TO DO ▸ Reproduce every one of the following items verbatim, line for line.

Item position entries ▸
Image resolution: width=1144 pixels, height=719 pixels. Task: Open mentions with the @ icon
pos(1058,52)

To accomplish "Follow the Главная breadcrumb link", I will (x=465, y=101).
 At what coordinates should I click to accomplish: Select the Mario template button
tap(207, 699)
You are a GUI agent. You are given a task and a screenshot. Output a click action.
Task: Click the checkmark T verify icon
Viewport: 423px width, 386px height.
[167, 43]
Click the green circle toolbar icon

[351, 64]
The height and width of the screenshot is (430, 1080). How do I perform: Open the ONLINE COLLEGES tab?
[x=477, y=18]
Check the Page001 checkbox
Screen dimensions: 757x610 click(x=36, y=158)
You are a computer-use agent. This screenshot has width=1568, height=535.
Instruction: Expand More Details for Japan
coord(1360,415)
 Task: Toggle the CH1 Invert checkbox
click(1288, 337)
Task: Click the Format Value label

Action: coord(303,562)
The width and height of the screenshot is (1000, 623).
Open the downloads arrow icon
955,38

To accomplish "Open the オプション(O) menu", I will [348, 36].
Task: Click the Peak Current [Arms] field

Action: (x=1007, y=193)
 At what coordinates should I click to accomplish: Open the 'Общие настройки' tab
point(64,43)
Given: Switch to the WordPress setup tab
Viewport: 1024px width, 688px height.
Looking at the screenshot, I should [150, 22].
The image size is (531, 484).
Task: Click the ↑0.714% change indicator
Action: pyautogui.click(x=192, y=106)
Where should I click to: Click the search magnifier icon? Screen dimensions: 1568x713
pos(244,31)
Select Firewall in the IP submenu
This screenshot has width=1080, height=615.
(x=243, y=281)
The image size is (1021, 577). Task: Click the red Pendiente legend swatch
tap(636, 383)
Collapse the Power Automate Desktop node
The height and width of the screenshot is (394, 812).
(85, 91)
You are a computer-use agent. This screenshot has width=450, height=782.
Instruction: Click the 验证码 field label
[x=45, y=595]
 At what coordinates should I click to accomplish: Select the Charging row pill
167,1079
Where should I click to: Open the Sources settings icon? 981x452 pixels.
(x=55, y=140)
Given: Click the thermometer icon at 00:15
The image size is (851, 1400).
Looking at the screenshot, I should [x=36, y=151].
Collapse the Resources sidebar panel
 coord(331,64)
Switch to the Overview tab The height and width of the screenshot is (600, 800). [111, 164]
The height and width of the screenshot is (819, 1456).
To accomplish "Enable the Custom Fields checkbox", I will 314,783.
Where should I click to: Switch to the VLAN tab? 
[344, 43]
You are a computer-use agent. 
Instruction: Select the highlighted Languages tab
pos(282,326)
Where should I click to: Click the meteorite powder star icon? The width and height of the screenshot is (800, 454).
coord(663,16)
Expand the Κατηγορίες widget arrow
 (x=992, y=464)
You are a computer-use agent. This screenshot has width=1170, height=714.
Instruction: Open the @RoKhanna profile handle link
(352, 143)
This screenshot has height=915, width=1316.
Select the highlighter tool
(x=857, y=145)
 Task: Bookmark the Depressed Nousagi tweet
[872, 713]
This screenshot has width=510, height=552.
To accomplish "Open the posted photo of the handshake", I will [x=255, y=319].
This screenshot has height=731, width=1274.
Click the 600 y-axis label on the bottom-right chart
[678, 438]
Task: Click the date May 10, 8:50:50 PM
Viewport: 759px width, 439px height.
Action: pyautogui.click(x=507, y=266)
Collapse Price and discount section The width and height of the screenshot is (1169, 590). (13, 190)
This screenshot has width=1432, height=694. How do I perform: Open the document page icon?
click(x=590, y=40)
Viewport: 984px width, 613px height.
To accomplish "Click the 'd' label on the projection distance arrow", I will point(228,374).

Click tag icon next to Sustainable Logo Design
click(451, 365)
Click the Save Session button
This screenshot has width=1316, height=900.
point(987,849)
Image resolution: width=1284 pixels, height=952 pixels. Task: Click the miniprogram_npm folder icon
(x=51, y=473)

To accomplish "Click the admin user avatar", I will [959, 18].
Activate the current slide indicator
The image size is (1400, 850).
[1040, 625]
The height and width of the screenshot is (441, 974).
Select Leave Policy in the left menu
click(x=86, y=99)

RESULT OF THE EXERCISE ▸
Image resolution: width=1144 pixels, height=719 pixels. Task: Open mentions with the @ icon
pos(1058,52)

To accomplish "Follow the Главная breadcrumb link", I will (x=465, y=101).
 At what coordinates should I click to accomplish: Select the Mario template button
tap(207, 699)
You are a GUI agent. You are given a task and a screenshot. Output a click action.
Task: Click the checkmark T verify icon
Viewport: 423px width, 386px height.
[167, 43]
Click the green circle toolbar icon

[351, 64]
The height and width of the screenshot is (430, 1080). How do I perform: Open the ONLINE COLLEGES tab?
[x=477, y=18]
Check the Page001 checkbox
Screen dimensions: 757x610 click(x=36, y=158)
You are a computer-use agent. This screenshot has width=1568, height=535.
Instruction: Expand More Details for Japan
coord(1360,415)
 Task: Toggle the CH1 Invert checkbox
click(1288, 337)
Task: Click the Format Value label

Action: coord(303,562)
The width and height of the screenshot is (1000, 623).
Open the downloads arrow icon
955,38

To accomplish "Open the オプション(O) menu", I will [348, 36].
Task: Click the Peak Current [Arms] field

Action: (x=1007, y=193)
 At what coordinates should I click to accomplish: Open the 'Общие настройки' tab
point(64,43)
Given: Switch to the WordPress setup tab
Viewport: 1024px width, 688px height.
Looking at the screenshot, I should [150, 22].
The image size is (531, 484).
Task: Click the ↑0.714% change indicator
Action: pyautogui.click(x=192, y=106)
Where should I click to: Click the search magnifier icon? Screen dimensions: 1568x713
pos(244,31)
Select Firewall in the IP submenu
This screenshot has width=1080, height=615.
(x=243, y=281)
The image size is (1021, 577). Task: Click the red Pendiente legend swatch
tap(636, 383)
Collapse the Power Automate Desktop node
The height and width of the screenshot is (394, 812).
(85, 91)
You are a computer-use agent. This screenshot has width=450, height=782.
Instruction: Click the 验证码 field label
[x=45, y=595]
 At what coordinates should I click to accomplish: Select the Charging row pill
167,1079
Where should I click to: Open the Sources settings icon? 981x452 pixels.
(x=55, y=140)
Given: Click the thermometer icon at 00:15
The image size is (851, 1400).
Looking at the screenshot, I should [x=36, y=151].
Collapse the Resources sidebar panel
 coord(331,64)
Switch to the Overview tab The height and width of the screenshot is (600, 800). [111, 164]
The height and width of the screenshot is (819, 1456).
To accomplish "Enable the Custom Fields checkbox", I will 314,783.
Where should I click to: Switch to the VLAN tab? 
[344, 43]
You are a computer-use agent. 
Instruction: Select the highlighted Languages tab
pos(282,326)
Where should I click to: Click the meteorite powder star icon? The width and height of the screenshot is (800, 454).
coord(663,16)
Expand the Κατηγορίες widget arrow
 (x=992, y=464)
You are a computer-use agent. This screenshot has width=1170, height=714.
Instruction: Open the @RoKhanna profile handle link
(352, 143)
This screenshot has height=915, width=1316.
Select the highlighter tool
(x=857, y=145)
 Task: Bookmark the Depressed Nousagi tweet
[872, 713]
This screenshot has width=510, height=552.
To accomplish "Open the posted photo of the handshake", I will [x=255, y=319].
This screenshot has height=731, width=1274.
Click the 600 y-axis label on the bottom-right chart
[678, 438]
Task: Click the date May 10, 8:50:50 PM
Viewport: 759px width, 439px height.
Action: pyautogui.click(x=507, y=266)
Collapse Price and discount section The width and height of the screenshot is (1169, 590). (13, 190)
This screenshot has width=1432, height=694. How do I perform: Open the document page icon?
click(x=590, y=40)
Viewport: 984px width, 613px height.
To accomplish "Click the 'd' label on the projection distance arrow", I will point(228,374).

Click tag icon next to Sustainable Logo Design
click(451, 365)
Click the Save Session button
This screenshot has width=1316, height=900.
point(987,849)
Image resolution: width=1284 pixels, height=952 pixels. Task: Click the miniprogram_npm folder icon
(x=51, y=473)

To accomplish "Click the admin user avatar", I will [959, 18].
Activate the current slide indicator
The image size is (1400, 850).
[1040, 625]
The height and width of the screenshot is (441, 974).
Select Leave Policy in the left menu
click(x=86, y=99)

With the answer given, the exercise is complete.